Energy Supply as the Most Immediate Threat
The IMF identified energy as the most immediate and severe impact point of the conflict. Disruptions around the Strait of Hormuz, a critical route for global oil and gas shipments through which approximately 25 to 30 percent of global oil and 20 percent of liquefied natural gas flows, have significantly reduced supply. This has triggered sharp increases in energy prices, directly raising costs for governments, businesses, and households in fuel-importing countries. Several economies in Africa, Asia, and Latin America are already struggling to secure supplies at these higher prices.
While oil exporters may benefit from price increases, the IMF noted that gains are uneven, particularly in cases where exports are constrained. It added that prolonged uncertainty could weaken investment and slow growth even in producing countries, exacerbating economic instability.

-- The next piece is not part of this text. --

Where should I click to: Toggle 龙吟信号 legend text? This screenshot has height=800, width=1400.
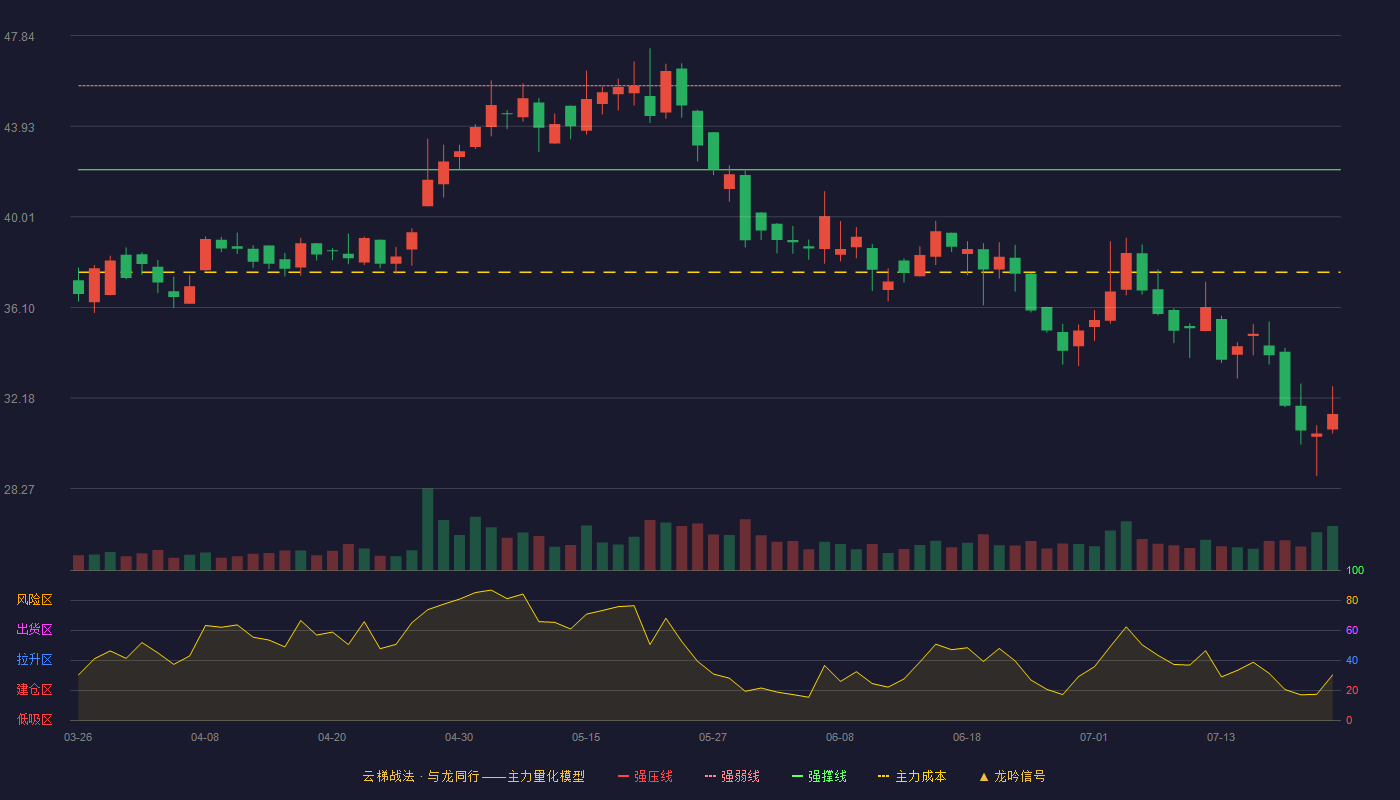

Trade Disruptions and Food Security Concerns
Beyond energy, the conflict is severely disrupting global supply chains. The rerouting of ships away from conflict zones has increased freight and insurance costs, while delivery times have slowed considerably. The IMF highlighted fertiliser supply as a key concern, noting that a significant share of global shipments passes through the Gulf region. Any sustained disruption could reduce agricultural output and push food prices higher, posing a greater risk for low-income countries where households spend a larger share of income on food, making them more vulnerable to price increases.

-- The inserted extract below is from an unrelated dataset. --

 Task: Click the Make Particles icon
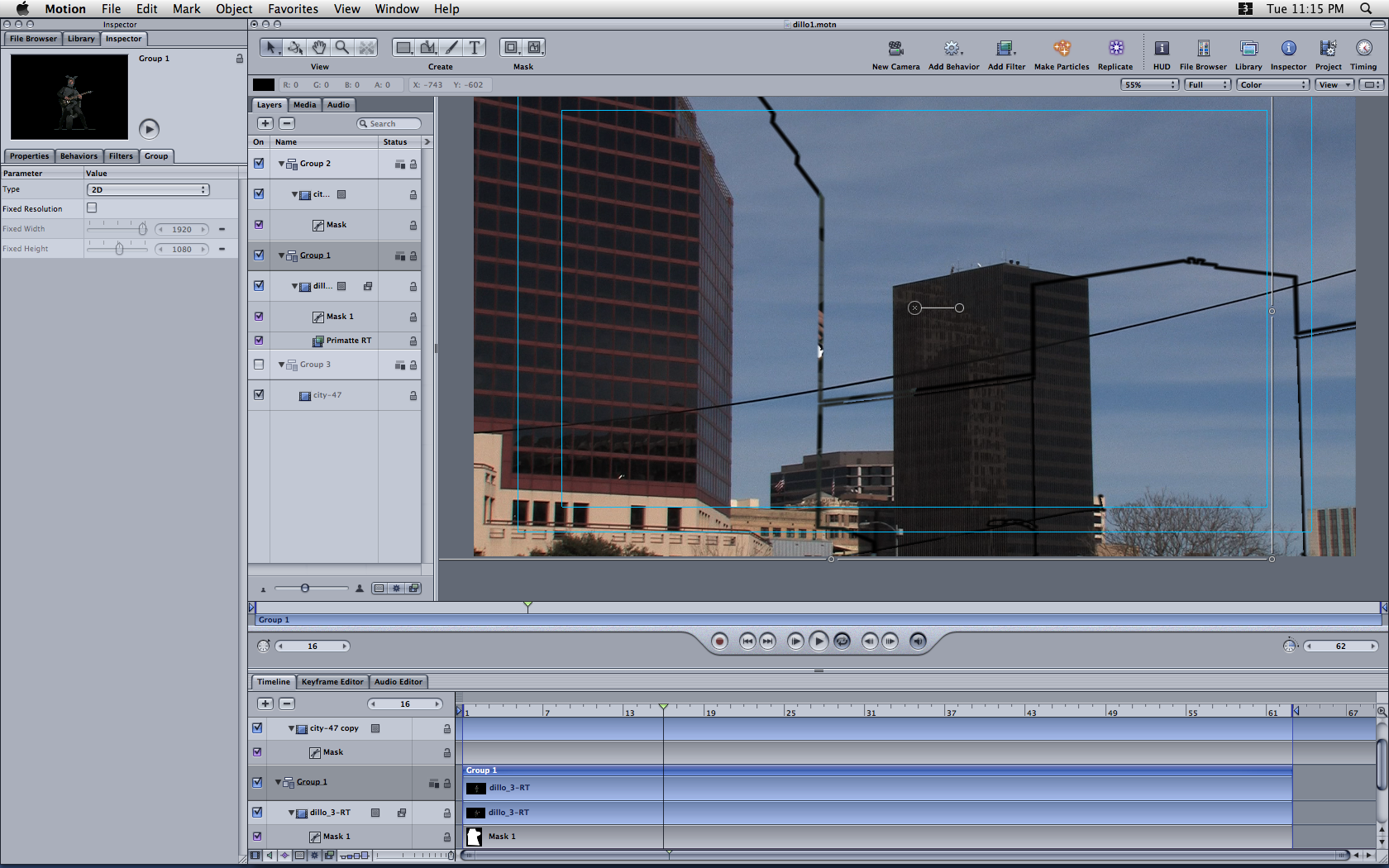[x=1062, y=49]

The disruption is also affecting other critical inputs and trade flows, with knock-on effects on industries and economies linked to the region, further straining global economic resilience.
Financial Market Volatility and Inflation Risks
The Fund warned that the conflict threatens recent progress made in reducing inflation globally. Higher energy and food prices are expected to feed into broader costs, raising inflation while simultaneously slowing economic activity. In some regions, there are concerns that persistent price increases could affect expectations, making inflation harder to control and potentially leading to stagflation—a combination of stagnant growth and high inflation.

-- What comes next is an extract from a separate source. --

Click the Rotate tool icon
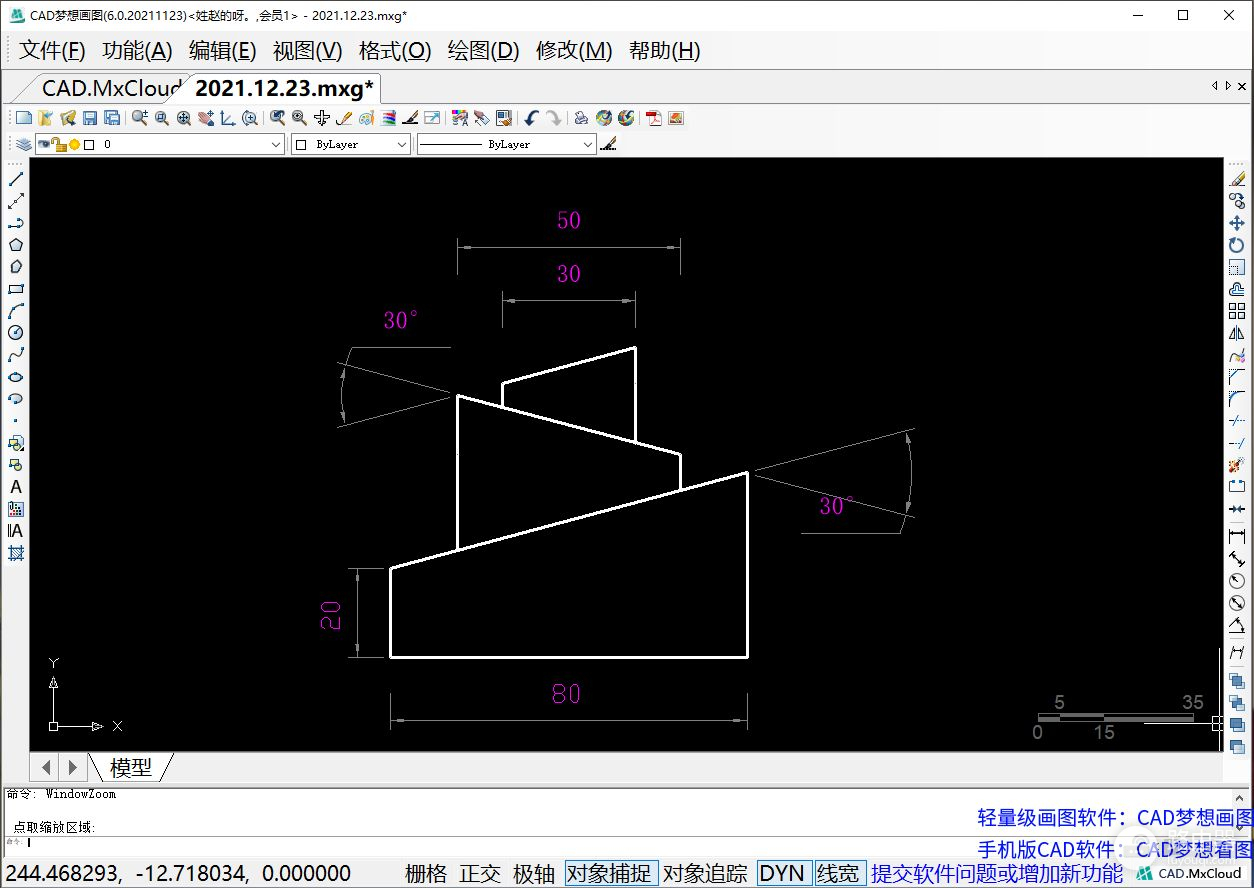1254x888 pixels. point(1237,245)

The IMF also reported increased volatility in global financial markets, with falling equity prices and rising borrowing costs. Tighter financial conditions are putting pressure on developing economies, especially in sub-Saharan Africa and parts of Asia and the Middle East, where countries face higher import bills and limited access to financing. Rising debt levels and weaker currencies are adding to the strain, particularly for countries with limited fiscal buffers.
Policy Responses and Future Assessments
The IMF stated that many countries entered this crisis with high debt and constrained fiscal space, limiting their ability to cushion the impact. It urged policymakers to adopt targeted and cautious responses to mitigate the effects, while noting that it is scaling up support for vulnerable countries through financing and policy guidance. The Fund added that a more detailed assessment of the global impact will be provided in its upcoming economic reports in April, offering further insights into the evolving situation.